# [本文]
···
この街では、時代に合わせて脱皮を繰り返す「場」と対面コミュニティを介した有機的な結びつきが、偶然の出会いを必然の事業創造へと変えていく。丸の内は、イノベーションを加速させる触媒(カタリスト)となっている。
協業をしたAGCと三菱HCキャピタル、三菱地所の経営陣を交えた鼎談インタビューから、35万人が働くこの街で育まれる新しい価値創造の形を探る。


対面コミュニティが
新規事業を広げる

2025年。企業やオフィスワーカーにとって「働く場」の持つ意味とは何だろうか?
「コア事業でキャッシュを生みながら、新規事業で企業を成長させたい。新しいことを何かやりましょうというときにやっぱりFace to Faceがとっても大事」
こう語るのは、世界トップシェアのガラスメーカー、AGCで執行役員・事業開拓部長を務める若月博氏だ。
AGCが「両利きの経営」(既存事業の深化と新規事業の探索)を推進するなかで、新規事業開発をリードする若月氏は、対面コミュニケーションの価値を再認識している。

「リモートでは伝わらないけど、表情と目と目を合わせてやるっていうのは、迫真の議論がちゃんとできる」。とりわけ新規事業開発では、この対面でのやり取りが特に重要になるという。



「新規事業は、どうしても自分たちだけでは見える範囲が狭い、というのがわれわれの課題でした。そこで重要になるのが、オープンイノベーションという解。(取引先や潜在顧客に)実際に物を見てもらったり、近くで使っていただいたりして、『意外と面白いな』と思っていただけると、可能性は一気に広がります」


わずか1週間で生まれた
異業種協業


AGCの若月氏が語った「場と対面の力」を体現するかのように、丸の内でスピーディーな協業が実現している。

「たぶん僕らみたいな役員クラスの人間がやろうとすると、アポを入れて、誰が行くのか、誰が同行するのかなどと言い始めて、実現できなかったかもしれません」
こう振り返るのは、リースを中心としたアセットファイナンスサービスを提供する三菱HCキャピタルで取締役 常務執行役員を務める佐藤晴彦氏だ。
···
保存済みのデータセット項目:

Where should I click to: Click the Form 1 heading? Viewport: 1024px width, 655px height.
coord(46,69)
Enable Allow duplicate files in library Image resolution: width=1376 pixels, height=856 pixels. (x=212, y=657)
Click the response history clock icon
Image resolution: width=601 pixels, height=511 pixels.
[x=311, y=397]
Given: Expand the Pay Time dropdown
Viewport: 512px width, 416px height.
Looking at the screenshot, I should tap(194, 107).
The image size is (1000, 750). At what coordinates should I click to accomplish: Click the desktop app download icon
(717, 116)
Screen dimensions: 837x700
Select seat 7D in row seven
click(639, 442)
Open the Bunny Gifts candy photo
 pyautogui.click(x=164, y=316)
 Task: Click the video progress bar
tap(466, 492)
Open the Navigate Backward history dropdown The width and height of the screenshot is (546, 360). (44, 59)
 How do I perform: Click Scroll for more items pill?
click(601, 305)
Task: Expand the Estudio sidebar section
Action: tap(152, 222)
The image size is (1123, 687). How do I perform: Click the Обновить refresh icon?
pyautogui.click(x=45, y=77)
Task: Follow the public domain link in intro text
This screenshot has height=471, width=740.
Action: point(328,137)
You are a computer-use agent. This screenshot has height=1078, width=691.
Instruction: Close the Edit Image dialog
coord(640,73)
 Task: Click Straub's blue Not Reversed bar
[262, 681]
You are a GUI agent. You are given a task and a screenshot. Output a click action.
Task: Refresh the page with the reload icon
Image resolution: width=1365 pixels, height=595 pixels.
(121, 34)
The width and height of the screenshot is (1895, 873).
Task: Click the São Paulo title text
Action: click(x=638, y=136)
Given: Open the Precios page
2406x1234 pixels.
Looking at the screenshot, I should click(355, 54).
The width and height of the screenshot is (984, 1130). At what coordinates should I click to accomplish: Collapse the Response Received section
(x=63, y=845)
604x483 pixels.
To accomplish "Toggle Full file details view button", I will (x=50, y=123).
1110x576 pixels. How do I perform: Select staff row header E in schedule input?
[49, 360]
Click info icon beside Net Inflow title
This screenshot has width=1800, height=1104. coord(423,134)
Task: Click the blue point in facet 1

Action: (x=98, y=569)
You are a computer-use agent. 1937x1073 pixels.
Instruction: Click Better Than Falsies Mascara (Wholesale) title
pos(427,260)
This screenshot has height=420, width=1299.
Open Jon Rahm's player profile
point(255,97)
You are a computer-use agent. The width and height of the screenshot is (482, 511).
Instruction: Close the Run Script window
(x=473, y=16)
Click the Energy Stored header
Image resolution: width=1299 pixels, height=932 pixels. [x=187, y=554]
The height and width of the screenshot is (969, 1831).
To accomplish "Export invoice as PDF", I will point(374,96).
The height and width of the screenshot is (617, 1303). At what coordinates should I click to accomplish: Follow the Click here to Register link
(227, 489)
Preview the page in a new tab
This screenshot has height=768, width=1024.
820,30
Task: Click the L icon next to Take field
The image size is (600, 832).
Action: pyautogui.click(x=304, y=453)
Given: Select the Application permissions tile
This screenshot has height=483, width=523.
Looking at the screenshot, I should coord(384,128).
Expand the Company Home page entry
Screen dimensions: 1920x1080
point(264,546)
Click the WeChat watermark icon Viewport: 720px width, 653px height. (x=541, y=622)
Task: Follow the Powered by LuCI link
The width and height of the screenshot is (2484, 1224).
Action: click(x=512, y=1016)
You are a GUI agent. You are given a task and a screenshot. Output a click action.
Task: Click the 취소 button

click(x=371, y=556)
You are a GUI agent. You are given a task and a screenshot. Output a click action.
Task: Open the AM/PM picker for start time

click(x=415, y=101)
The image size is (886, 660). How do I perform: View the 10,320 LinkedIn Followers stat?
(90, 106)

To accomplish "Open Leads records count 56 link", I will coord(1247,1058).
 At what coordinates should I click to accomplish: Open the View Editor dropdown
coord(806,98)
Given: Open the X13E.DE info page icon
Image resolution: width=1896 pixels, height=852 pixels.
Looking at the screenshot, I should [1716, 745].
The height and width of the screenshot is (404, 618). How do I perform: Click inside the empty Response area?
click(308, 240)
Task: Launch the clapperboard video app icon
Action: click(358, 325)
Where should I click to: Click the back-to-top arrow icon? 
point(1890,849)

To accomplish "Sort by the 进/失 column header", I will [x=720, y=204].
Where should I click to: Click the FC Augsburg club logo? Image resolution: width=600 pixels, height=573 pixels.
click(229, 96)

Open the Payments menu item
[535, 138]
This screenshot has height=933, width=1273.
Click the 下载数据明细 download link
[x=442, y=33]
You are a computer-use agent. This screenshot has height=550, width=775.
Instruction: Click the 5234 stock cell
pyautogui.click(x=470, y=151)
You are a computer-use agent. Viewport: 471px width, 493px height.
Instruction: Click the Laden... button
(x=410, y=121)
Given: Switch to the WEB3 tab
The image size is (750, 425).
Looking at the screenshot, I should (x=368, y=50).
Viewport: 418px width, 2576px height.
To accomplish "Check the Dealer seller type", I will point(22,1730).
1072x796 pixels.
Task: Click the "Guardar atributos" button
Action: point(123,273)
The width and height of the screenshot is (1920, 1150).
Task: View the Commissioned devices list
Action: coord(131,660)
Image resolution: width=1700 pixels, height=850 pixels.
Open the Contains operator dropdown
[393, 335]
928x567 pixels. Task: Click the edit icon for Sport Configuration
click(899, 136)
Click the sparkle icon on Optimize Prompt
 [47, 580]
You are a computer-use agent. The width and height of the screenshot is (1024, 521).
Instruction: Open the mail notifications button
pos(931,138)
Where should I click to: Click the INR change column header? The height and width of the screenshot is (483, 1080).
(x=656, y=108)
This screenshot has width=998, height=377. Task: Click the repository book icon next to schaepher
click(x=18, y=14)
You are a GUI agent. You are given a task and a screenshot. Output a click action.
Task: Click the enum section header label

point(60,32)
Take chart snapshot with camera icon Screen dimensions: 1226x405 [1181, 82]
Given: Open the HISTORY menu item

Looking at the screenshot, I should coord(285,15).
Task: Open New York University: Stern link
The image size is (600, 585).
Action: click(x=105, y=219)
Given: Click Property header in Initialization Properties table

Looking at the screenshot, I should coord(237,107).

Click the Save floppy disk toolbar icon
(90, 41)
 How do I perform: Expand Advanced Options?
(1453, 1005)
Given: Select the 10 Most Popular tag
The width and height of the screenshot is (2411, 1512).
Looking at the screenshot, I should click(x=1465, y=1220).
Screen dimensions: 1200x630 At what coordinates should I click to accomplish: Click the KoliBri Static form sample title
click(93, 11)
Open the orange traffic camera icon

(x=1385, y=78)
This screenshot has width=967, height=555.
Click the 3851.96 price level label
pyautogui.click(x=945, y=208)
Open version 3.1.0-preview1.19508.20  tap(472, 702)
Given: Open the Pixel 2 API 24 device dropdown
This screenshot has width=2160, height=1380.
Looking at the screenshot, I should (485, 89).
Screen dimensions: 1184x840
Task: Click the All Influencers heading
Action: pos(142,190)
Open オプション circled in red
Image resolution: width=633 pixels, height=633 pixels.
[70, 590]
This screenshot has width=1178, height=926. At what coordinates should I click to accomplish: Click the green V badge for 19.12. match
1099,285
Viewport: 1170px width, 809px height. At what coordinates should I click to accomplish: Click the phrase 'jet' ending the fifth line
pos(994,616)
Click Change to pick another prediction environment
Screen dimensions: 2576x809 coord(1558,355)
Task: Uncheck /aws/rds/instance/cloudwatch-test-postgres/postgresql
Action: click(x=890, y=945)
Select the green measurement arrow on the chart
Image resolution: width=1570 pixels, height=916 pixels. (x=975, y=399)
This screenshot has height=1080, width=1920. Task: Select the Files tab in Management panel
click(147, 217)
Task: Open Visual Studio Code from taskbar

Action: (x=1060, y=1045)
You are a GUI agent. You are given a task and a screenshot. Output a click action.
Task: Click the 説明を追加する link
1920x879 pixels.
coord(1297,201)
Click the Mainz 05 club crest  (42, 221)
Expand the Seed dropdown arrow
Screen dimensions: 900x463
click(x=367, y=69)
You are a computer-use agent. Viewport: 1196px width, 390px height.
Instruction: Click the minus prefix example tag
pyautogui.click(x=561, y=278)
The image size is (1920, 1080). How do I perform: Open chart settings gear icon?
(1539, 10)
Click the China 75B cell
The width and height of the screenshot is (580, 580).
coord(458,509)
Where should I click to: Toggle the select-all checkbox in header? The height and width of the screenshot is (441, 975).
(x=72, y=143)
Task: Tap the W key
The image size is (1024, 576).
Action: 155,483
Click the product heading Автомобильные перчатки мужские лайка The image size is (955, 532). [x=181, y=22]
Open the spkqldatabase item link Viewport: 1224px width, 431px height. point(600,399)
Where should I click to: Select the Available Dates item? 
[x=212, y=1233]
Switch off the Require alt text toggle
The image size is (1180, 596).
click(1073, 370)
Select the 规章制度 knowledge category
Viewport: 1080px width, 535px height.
···
# [課題と演習]
a – 丸の内についての本文から、「AGCの若月氏が語った「場と対面の力」を体現するかのように、丸の内でスピーディーな協業が実現している。」という一文を英語に訳してください。
b – 丸の内についての本文のうち、「2025年。企業やオフィスワーカーにとって「働く場」の持つ意味とは何だろうか?」で始まり「取りが特に重要になるという。」までの部分を一字も変えずに書き写してください。
c – 丸の内での協業を扱った本文は途中で終わっています。その最後の文に続けて書き進めてください。

# [課題の解答]
a – As if embodying the "power of place and face-to-face interaction" that AGC's Mr. Wakatsuki described, speedy collaboration is being realized in Marunouchi.

b –
2025年。企業やオフィスワーカーにとって「働く場」の持つ意味とは何だろうか?
「コア事業でキャッシュを生みながら、新規事業で企業を成長させたい。新しいことを何かやりましょうというときにやっぱりFace to Faceがとっても大事」
こう語るのは、世界トップシェアのガラスメーカー、AGCで執行役員・事業開拓部長を務める若月博氏だ。
AGCが「両利きの経営」(既存事業の深化と新規事業の探索)を推進するなかで、新規事業開発をリードする若月氏は、対面コミュニケーションの価値を再認識している。

「リモートでは伝わらないけど、表情と目と目を合わせてやるっていうのは、迫真の議論がちゃんとできる」。とりわけ新規事業開発では、この対面でのやり取りが特に重要になるという。

c –
佐藤氏が具体例として挙げたのは、AGCと三菱HCキャピタル、ジェイアール東日本企画(jeki)の3社によるデジタルサイネージ広告の新規事業だ。
AGCが開発した「ミラリア®」と名付けられたディスプレイ一体型ミラーは、鏡の反射性とディスプレイの表示視認性を高品質で両立させる革新的な技術だ。これを核に、三菱HCキャピタルの顧客基盤、jekiの広告知見を組み合わせた新たな事業が生まれた。




3社は丸の内エリアのオフィスビル、商業施設、公共交通機関内に点在するデジタルサイネージ広告を連動させる新しいサービスの開発に着手。35万人の就業者の動線に沿った効果的な広告展開を目指している。
この異業種3社の出会いの場となったのが、丸の内エリアを中心に産・官・学・街の連携で事業創出を目指すTMIP(ティーミップ:Tokyo Marunouchi Innovation Platform)だ。大企業だけでなくスタートアップやパートナー企業300団体が参画するこの共創コミュニティでは、日頃は接点の少ない企業同士も気軽に対話できる場が用意されている。
「AGCのディスプレイ一体型ミラーの話を、TMIPが開催する交流イベントで弊社の担当者がたまたま知り、そこから直接、担当者レベルで相談して1週間ほどで座組が決まった。偶然のようだが、これはTMIPを活用した結果であり、必然だったと感じている」(三菱HCキャピタルの佐藤氏)


20年前から共創の場づくり。
誕生したTMIP


丸の内エリアを中心に、三菱地所が運営する共創コミュニティ「TMIP」。その源流は、2000年に立ち上げたベンチャー支援組織「丸の内フロンティア」にさかのぼる。

「今でこそ、このような共創コミュニティは多くありますが、われわれは20年前から丸の内エリアの企業が交流できる場をつくってきました」と、三菱地所の執行役常務、荒木治彦氏。

その発展形として2019年に誕生したTMIPは、大企業の新規事業創出支援や大企業とスタートアップ、産・官・学・街とのオープンイノベーションを促進するプラットフォームとして機能している。

TMIPでは新規事業担当者が集まり、各社の抱える課題感を共有する情報交換の場として活用されてきた。
交流が起点となり、大企業同士でパートナーシップを組み、素早く事業検証を進めることで共創による事業化までを後押ししている。

首都圏だけでも数多くのオープンイノベーションの拠点やコミュニティがある。丸の内がもつ独自性は何だろうか。
「東京駅という立地は、グローバルな観点からも大きな価値があります。海外からのお客様やパートナーのアクセスが良く、コミュニケーションが自然と活発化する。それがイノベーションを加速させることにつながっています」(AGCの若月氏)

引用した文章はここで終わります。